[<prev] [next>] [<thread-prev] [thread-next>] [day] [month] [year] [list]
Message-ID: <37c6ac9b-305d-42a1-984d-69f19fc44112@windriver.com>
Date: Thu, 25 Sep 2025 09:23:06 +0800
From: "Chang, Jianpeng (CN)" <Jianpeng.Chang.CN@...driver.com>
To: Wei Fang <wei.fang@....com>
Cc: "imx@...ts.linux.dev" <imx@...ts.linux.dev>,
"netdev@...r.kernel.org" <netdev@...r.kernel.org>,
"linux-kernel@...r.kernel.org" <linux-kernel@...r.kernel.org>,
Claudiu Manoil <claudiu.manoil@....com>,
Vladimir Oltean <vladimir.oltean@....com>,
Clark Wang
<xiaoning.wang@....com>,
"andrew+netdev@...n.ch" <andrew+netdev@...n.ch>,
"davem@...emloft.net" <davem@...emloft.net>,
"edumazet@...gle.com" <edumazet@...gle.com>,
"kuba@...nel.org" <kuba@...nel.org>,
"pabeni@...hat.com"
<pabeni@...hat.com>,
Alexandru Marginean <alexandru.marginean@....com>
Subject: Re: [PATCH] net: enetc: fix the deadlock of enetc_mdio_lock
On 9/24/2025 4:39 PM, Wei Fang wrote:
> CAUTION: This email comes from a non Wind River email account!
> Do not click links or open attachments unless you recognize the sender and know the content is safe.
>
> Hi Jianpeng,
>
> This patch should target to net tree, please add the target tree to the
> subject, for example, "[PATCH net]".
>
>> After applying the workaround for err050089, the LS1028A platform
>> experiences RCU stalls on RT kernel. This issue is caused by the
>> recursive acquisition of the read lock enetc_mdio_lock. Here list some
>> of the call stacks identified under the enetc_poll path that may lead to
>> a deadlock:
>>
>> enetc_poll
>> -> enetc_lock_mdio
>> -> enetc_clean_rx_ring OR napi_complete_done
>> -> napi_gro_receive
>> -> enetc_start_xmit
>> -> enetc_lock_mdio
>> -> enetc_map_tx_buffs
>> -> enetc_unlock_mdio
>> -> enetc_unlock_mdio
>>
>> After enetc_poll acquires the read lock, a higher-priority writer attempts
>> to acquire the lock, causing preemption. The writer detects that a
>> read lock is already held and is scheduled out. However, readers under
>> enetc_poll cannot acquire the read lock again because a writer is already
>> waiting, leading to a thread hang.
>>
>> Currently, the deadlock is avoided by adjusting enetc_lock_mdio to prevent
>> recursive lock acquisition.
>>
>> Fixes: fd5736bf9f23 ("enetc: Workaround for MDIO register access issue")

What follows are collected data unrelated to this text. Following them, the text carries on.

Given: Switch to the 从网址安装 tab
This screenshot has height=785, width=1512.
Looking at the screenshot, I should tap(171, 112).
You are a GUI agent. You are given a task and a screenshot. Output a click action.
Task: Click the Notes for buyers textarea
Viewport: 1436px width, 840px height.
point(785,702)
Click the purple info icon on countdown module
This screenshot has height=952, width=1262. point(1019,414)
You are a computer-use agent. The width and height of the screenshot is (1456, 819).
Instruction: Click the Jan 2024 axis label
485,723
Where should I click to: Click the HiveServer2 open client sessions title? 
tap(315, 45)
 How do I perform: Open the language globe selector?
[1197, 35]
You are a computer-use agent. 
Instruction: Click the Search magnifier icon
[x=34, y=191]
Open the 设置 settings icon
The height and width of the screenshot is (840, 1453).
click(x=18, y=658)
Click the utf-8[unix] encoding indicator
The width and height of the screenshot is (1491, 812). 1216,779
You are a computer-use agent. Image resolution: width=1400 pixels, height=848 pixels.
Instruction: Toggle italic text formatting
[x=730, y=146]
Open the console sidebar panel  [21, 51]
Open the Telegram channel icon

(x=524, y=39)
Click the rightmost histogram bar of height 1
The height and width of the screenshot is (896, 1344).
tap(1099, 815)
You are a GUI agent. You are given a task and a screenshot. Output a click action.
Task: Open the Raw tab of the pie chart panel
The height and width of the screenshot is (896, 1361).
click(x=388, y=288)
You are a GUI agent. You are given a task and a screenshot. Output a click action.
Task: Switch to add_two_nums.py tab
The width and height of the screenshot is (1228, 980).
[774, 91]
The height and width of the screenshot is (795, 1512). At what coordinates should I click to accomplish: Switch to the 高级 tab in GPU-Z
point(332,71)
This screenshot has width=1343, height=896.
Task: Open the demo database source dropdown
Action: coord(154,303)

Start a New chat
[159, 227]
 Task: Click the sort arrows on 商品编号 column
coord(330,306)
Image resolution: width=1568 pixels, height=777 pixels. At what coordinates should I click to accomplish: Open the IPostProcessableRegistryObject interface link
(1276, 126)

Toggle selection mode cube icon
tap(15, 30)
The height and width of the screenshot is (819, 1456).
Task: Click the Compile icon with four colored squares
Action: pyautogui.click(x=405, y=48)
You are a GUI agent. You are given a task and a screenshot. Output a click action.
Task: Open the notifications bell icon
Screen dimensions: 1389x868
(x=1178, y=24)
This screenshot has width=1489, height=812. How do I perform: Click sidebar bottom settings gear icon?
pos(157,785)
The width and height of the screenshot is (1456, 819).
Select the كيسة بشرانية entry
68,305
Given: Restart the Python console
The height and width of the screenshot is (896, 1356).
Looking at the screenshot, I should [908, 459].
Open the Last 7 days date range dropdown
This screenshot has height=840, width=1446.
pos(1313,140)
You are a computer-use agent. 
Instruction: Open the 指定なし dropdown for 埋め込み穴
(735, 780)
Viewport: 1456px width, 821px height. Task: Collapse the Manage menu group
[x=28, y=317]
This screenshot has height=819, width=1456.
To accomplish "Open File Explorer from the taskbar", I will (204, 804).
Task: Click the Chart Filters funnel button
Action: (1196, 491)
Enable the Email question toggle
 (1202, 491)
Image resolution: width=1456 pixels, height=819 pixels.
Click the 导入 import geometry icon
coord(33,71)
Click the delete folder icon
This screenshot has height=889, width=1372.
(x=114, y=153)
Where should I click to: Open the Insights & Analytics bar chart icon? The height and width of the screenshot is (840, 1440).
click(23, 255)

> Thanks for catching this issue, we also found the similar issue on i.MX95, but
> i.MX95 does not have the hardware issue, so we removed the lock for i.MX95,
> see 86831a3f4cd4 ("net: enetc: remove ERR050089 workaround for i.MX95").
> We also supposed that the LS1028A should have the same issue, but we did
> not reproduce it on LS1028A and did not debug the issue further.
>
> Claudiu previously suspected that this issue was introduced by 6d36ecdbc441
> ("net: enetc: take the MDIO lock only once per NAPI poll cycle"). Your patch
> is basically the same as the one after reverting it. Therefore, the blamed
> commit may be the commit 6d36ecdbc441 not the commit fd5736bf9f23,
> please help check it.
Thank you for your response. I reproduced this issue while running an
iperf test on an LS1028A.
You are correct. The commit fd5736bf9f23 did not introduce the issue
directly. After 6d36ecdbc441
I find it somewhat puzzling that subsequent commits along the current
call path have also introduced
problematic changes. So I write fd5736bf9f23 here.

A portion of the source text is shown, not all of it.